Posted by
Jim Cant on
Jun 26, 2007; 5:26pm
URL: http://imagej.273.s1.nabble.com/Need-advice-about-Principal-Component-Analysis-PCA-tp3698972.html
Hi,
I hava a few questions (below) about Principal Component Analysis (PCA) which
I am hoping someone will help me with. I ask this because I'm trying two
PCA packages* and they give different results. My fear is that I
know just enough to be dangerous.
I haven't been able to find answere either on-line or in any of the
linear algegra books in our library.
Thanks for your help; it is greatly appreciated.
Jim Cant
I apologize for the length of the questions; I opted for clarity rather than brevity.

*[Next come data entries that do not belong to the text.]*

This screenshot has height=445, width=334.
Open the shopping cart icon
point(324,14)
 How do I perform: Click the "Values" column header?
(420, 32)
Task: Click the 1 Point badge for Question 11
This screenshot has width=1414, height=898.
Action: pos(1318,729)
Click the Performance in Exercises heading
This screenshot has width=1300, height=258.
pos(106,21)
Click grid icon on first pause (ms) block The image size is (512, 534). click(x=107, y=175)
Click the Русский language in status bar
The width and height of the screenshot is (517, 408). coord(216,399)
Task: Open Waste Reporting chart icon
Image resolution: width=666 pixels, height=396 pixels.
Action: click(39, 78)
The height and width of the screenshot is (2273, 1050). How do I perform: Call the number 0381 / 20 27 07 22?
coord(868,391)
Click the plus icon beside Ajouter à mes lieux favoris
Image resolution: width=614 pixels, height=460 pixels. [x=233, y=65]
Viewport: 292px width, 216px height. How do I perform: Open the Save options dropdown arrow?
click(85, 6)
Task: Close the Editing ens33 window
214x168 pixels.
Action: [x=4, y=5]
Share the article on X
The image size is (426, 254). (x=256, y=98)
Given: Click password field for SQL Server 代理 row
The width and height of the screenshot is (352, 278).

1. Under what conditions are 2 sets of eigenvectors and associated
eigenvalues considered equal?
My hunch is that
1. If all corresponding eigenvectors are the same scalar
multiple of each other.
AND
2. If the ratio of corresponding eigenvalues from each set is
the same, i.e. are scalar multiples of each other
THEN
The results are equivalent.
1b. What if #1 is relaxed to say that each pair of corresponding
eigenvector are scalar multiples but the multiplier differes
for each pair?
1c. What if the multplier is the same for all pairs but sometimes
differs in sign?
2. When calculating the covariance matrix, does one use the
deviation of each observations from the mean of all
observations for the feature or the mean of all observations
over all features. From what I read, the first is the correct
approach but these two packages seem to differ.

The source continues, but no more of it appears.